Haha, none taken. Like I said Im speaking as a hardcore 90%er. Just saying. So long as you remember you're there to have fun and relax Im not too terribly concerned with hook up ratios or whatever. 
The only time Im frustrated is when there's seaweed which hinders the fishing.
I was once told that "good things come to those who bait" so that's my central dogma. Lol.


----------



## histprof (Oct 30, 2011)

I think that what Bigfost said in his second post catches it for me. Not catching fish feels bad. For those of us who love it, that drives us to the next trip. I used to be into cycling. My last ride was rough. I rode a 50 on a windy spring day in the big hills out of Boerne when I wasn't feeling good. I limped in, just feeling awful. I never got on the bike for a long ride again. I couldn't see the next event. Fishing never does that too me. I love fishing and I hate not catching. But, not catching drives me to more fishing. Then, when I do catch, it is magic. BTW, I write this from the beach. I have suffered winds gusting to 45 knots today. So far, I have whiting and hardhead for my efforts. Come sunrise, I will be back at it.


----------



## bigfost (Oct 11, 2004)

Spectaker said:


> The only time Im frustrated is when there's seaweed which hinders the fishing.


That's when you jump in the kayak and go BTB fishing. I've never experienced the seaweed so thick we couldn't fish out there.


----------



## johnmyjohn (Aug 6, 2006)

It's hard to add to what everybody else has said here because it's all true in some manner. What I've noticed as I get older that catching fish is a byproduct of fishing. Don't get me wrong because bringing home some fresh fish is to my liking but the trip was important too. I also think fishing is a personal thing, it means something different to everybody because we're all different in some way. When I'm not out fishing I'm still fishing whether it's thinking about it or collecting lures or building rods and on. I'm like one of you said, I like to golf but I am not a natural,,,,, at all. As far as catching fish I believe like golfers some are better than others. It's like the guy who never takes art lessons but can start his own gallery and sell his work. But there are those who can take art lessons and be fair at it (90%) and sell something once in a while. I have a friend I fish with and most the time we pull up even on fish caught. He crushes me at golf but he has me build his rods for him and he start me building. So I have to admit I agree with the 10% thing. But like Shadslinger I'm in the same boat, I love fishing and everything about it.


----------



## surfguy (May 17, 2011)

Bigfost, I love this thread you started and this particular comment from Surfrunner:

"Another thing about the better fishermen.....Instead of giving up when the fish aren't biting, they fish harder....I gaurantee you that only 10% do that...If that many!..Maybe 10% of the 10%, which are the one's that stand out among the 10%. LOL! 

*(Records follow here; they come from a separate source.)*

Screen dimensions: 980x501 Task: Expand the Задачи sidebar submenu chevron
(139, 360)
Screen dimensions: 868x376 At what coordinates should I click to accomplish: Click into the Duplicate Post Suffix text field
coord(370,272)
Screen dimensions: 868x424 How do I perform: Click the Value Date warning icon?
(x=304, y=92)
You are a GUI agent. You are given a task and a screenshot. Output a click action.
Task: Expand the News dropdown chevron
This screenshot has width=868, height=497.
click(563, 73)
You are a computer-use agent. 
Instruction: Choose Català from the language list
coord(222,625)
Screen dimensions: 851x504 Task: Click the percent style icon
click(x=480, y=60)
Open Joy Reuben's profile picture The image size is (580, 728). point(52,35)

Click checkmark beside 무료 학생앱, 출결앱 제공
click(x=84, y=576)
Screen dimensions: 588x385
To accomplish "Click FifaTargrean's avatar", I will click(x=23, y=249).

My theory is there is always something new to learn whatever you do in life and when you truly enjoy something, you take it to the limit and beyond, not to outdo anybody, but just because you love it. I just celebrated my 54th B'day in Dec but every time I go surf fishing, I feel like I'm getting younger.

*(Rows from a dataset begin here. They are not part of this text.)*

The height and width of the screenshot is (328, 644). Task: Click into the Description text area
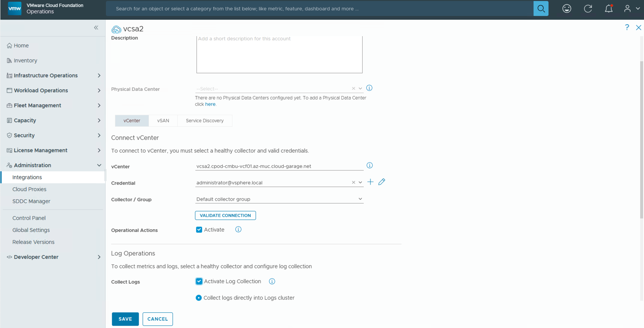[x=279, y=55]
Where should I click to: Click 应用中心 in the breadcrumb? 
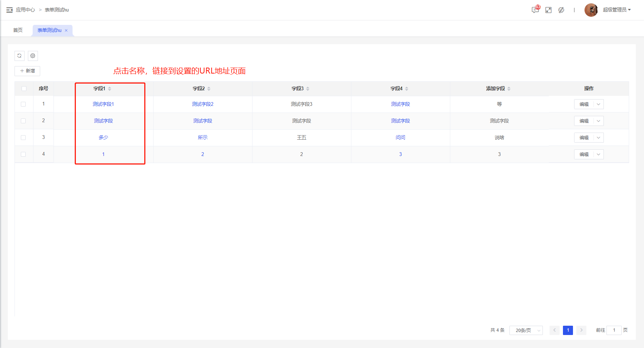click(x=25, y=10)
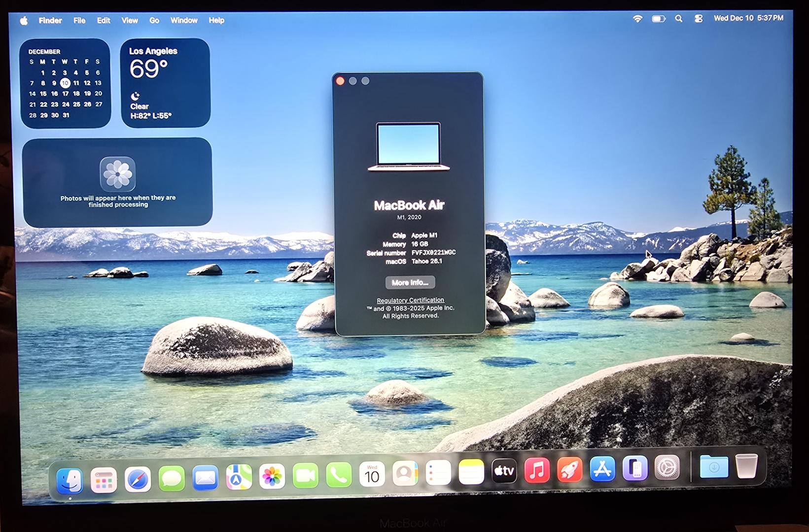Open Safari from the Dock
809x532 pixels.
(x=138, y=479)
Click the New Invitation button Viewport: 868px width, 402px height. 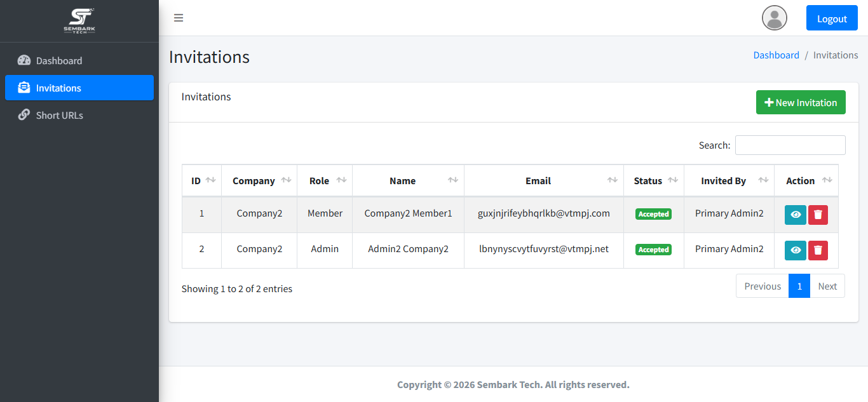pyautogui.click(x=801, y=102)
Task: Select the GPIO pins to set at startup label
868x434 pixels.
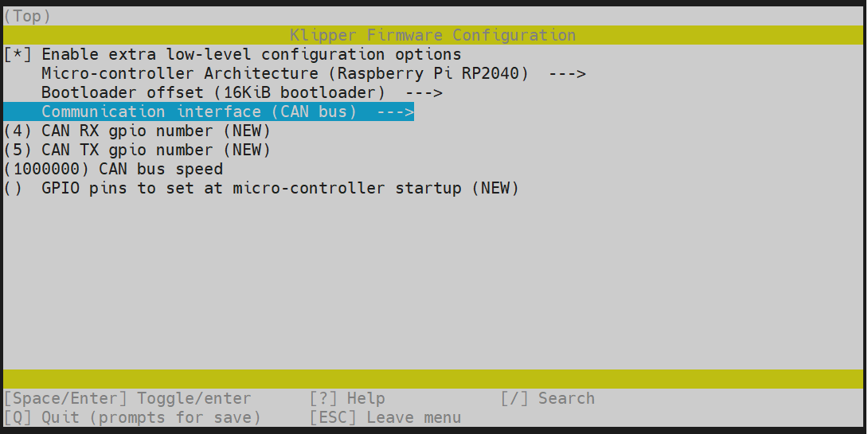Action: click(x=280, y=189)
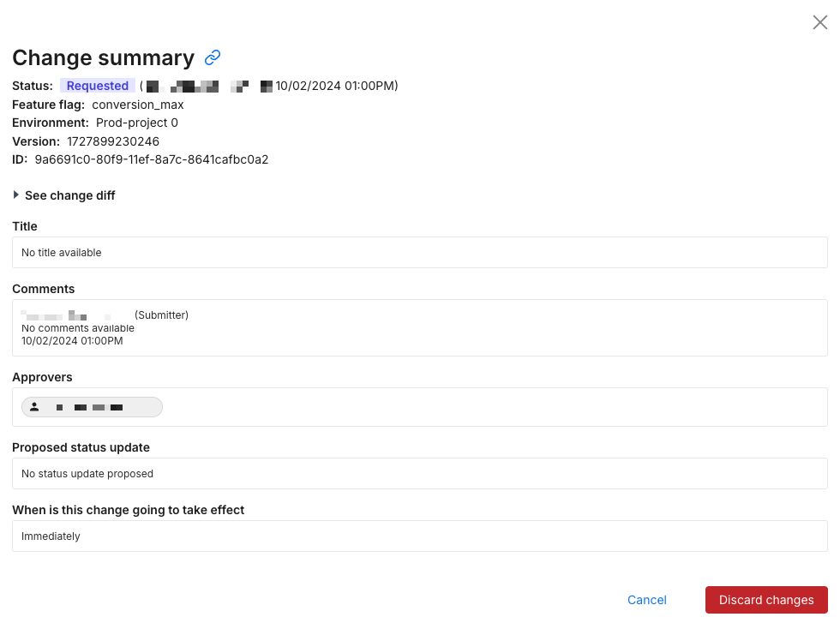Expand the See change diff triangle

[x=16, y=195]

When I first joined 2cool, I notice a lot of people were guarding their secrets. I thought that was rather odd since there are tons of fish to catch in the ocean - enough for everybody if we practice conservation. It was my goal from the beginning to keep learning from the best and be able to pass that knowledge on to the "newbies", which I was about 5 yrs ago. 

If that makes me a 10%, so be it.


----------



## Swells (Nov 27, 2007)

Myself I fish to relax, and any fish are just something to make a better day. I might keep a few for a fresh dinner, never frozen or soaked in ice water. I love to help others fish and help them cast, fight, and land fish, as well as cleaning them too. To me, it's all about the kids, and I got two who are much luckier than me now that I taught them ... well a lot of it was safety and common sense. Lol, I lost maybe $800 in expensive rods 'n' reels but it was worth every penny of it. 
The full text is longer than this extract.